## START Passage given

Reducing is a 1931 American Pre-Code comedy film directed by Charles Reisner and written by Beatrice Banyard, Robert E. Hopkins, Willard Mack and Zelda Sears. The film stars Marie Dressler, Polly Moran, Anita Page, Lucien Littlefield, William Collier, Jr. and Sally Eilers. The film was released on January 3, 1931, by Metro-Goldwyn-Mayer.

Plot
The snobbish Madame Pauline "Polly" Rochay operates an exclusive beauty parlor in New York City that specializes in weight reduction. When she learns that her sister, Marie Truffle, is destitute, Polly decides to take her, her husband Elmer and their three children, Vivian, Jerry and Marty, from South Bend, Indiana, into her home. Joyce, Polly's socialite daughter, objects to her mother's decision, insisting that the Truffles are too unrefined to live among the Rochays. When the Truffles finally arrive in the big city, Polly puts her sister to work at her salon while Elmer looks for work as a mail carrier. Joyce resents the intrusion of the ill-mannered Truffles, and Polly concurs with her when the meddlesome Marie damages the beauty parlor and her children scratch her car.

One evening, while Joyce is out on a date with her playboy sweetheart, Johnnie Beasley, Marie and Polly compare their daughters' boyfriends. Polly boasts that Johnnie is the better because he is a sophisticated millionaire, while Marie informs Polly that Tommy Haverly, Vivian's boyfriend, is from one of the oldest families in South Bend. Polly then insults Marie when she tells her that Vivian will never meet the same caliber of men that Joyce meets. When Johnnie brings Joyce home, he meets Vivian and takes an immediate liking to her, which makes Joyce jealous. The next day, after spurning Tommy, Vivian goes on a lunch date with Johnnie. Joyce later accuses Vivian of trying to steal her boyfriend. At the salon, Marie makes a nuisance of herself when, after a series of errors, she accidentally locks Polly in the steam room. Later, Polly and Marie become embroiled in their daughters' quarrel over Johnnie, and Marie strikes Joyce when Joyce insults Vivian.

## END Passage given
## START Given material

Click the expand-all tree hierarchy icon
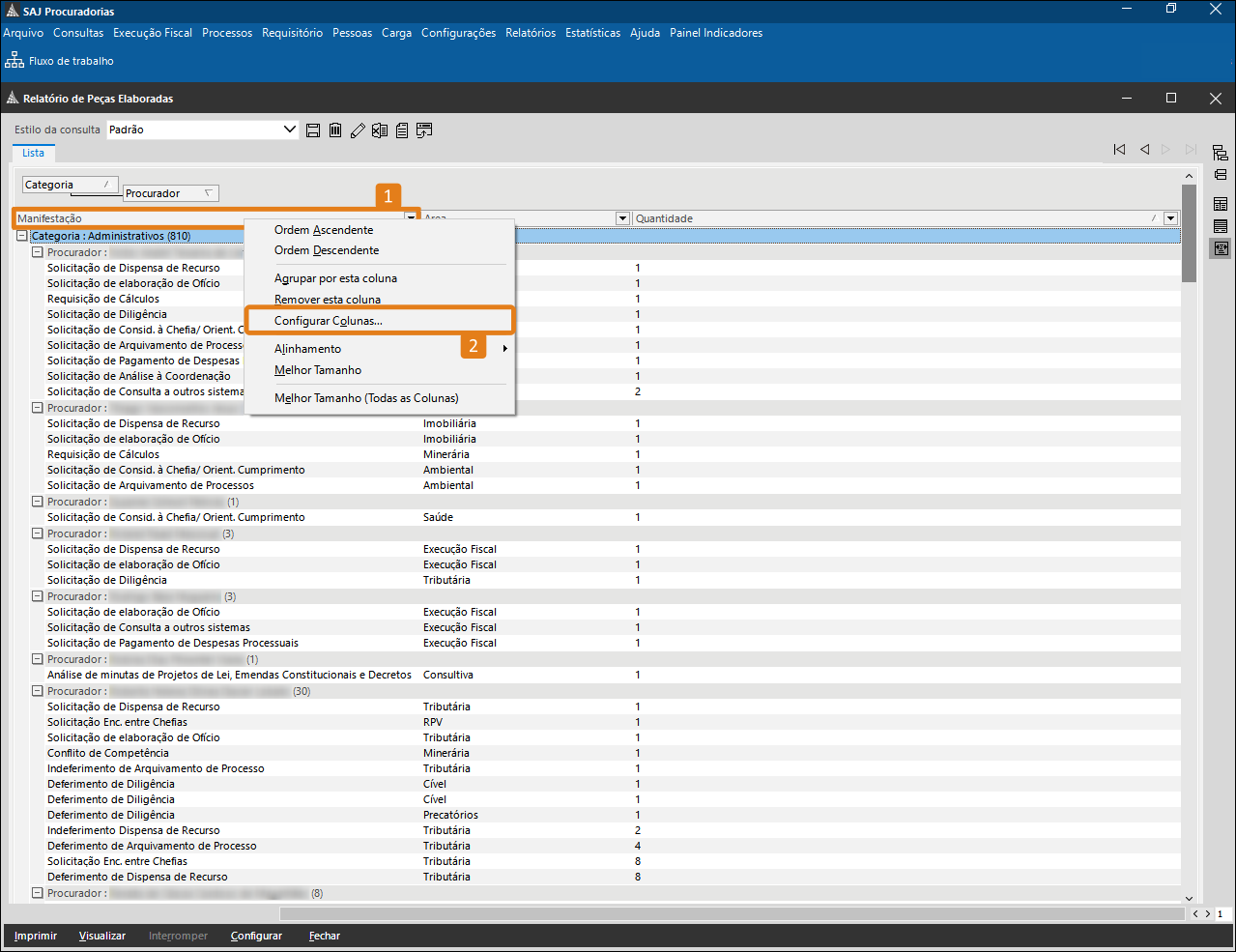This screenshot has height=952, width=1236. (x=1221, y=153)
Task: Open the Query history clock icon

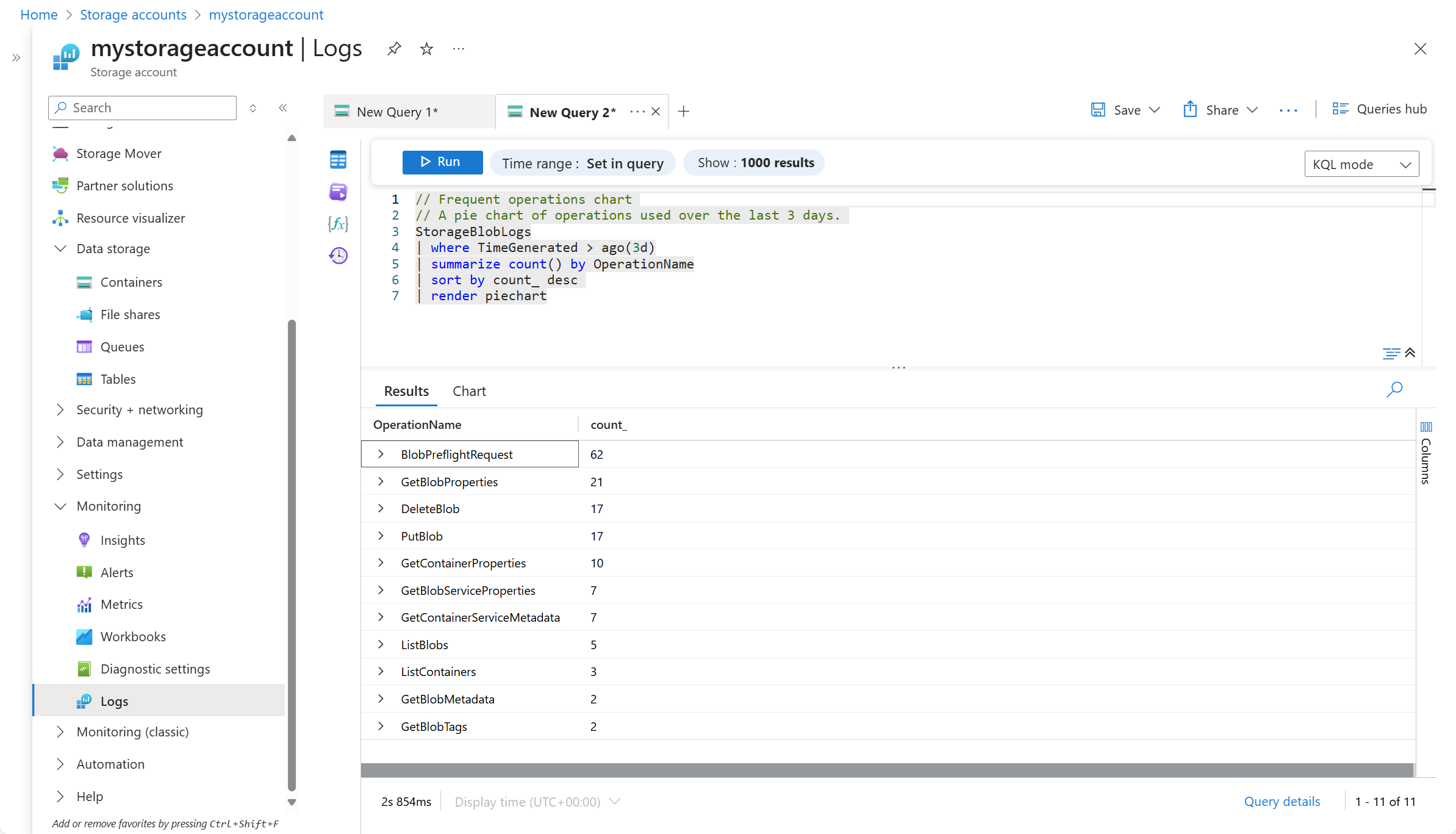Action: click(x=338, y=256)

## END Given material

__What the exercise asks__. In the passage about the 1931 film Reducing, what is the name of Vivian's boyfriend from South Bend?

__Task response__. Tommy Haverly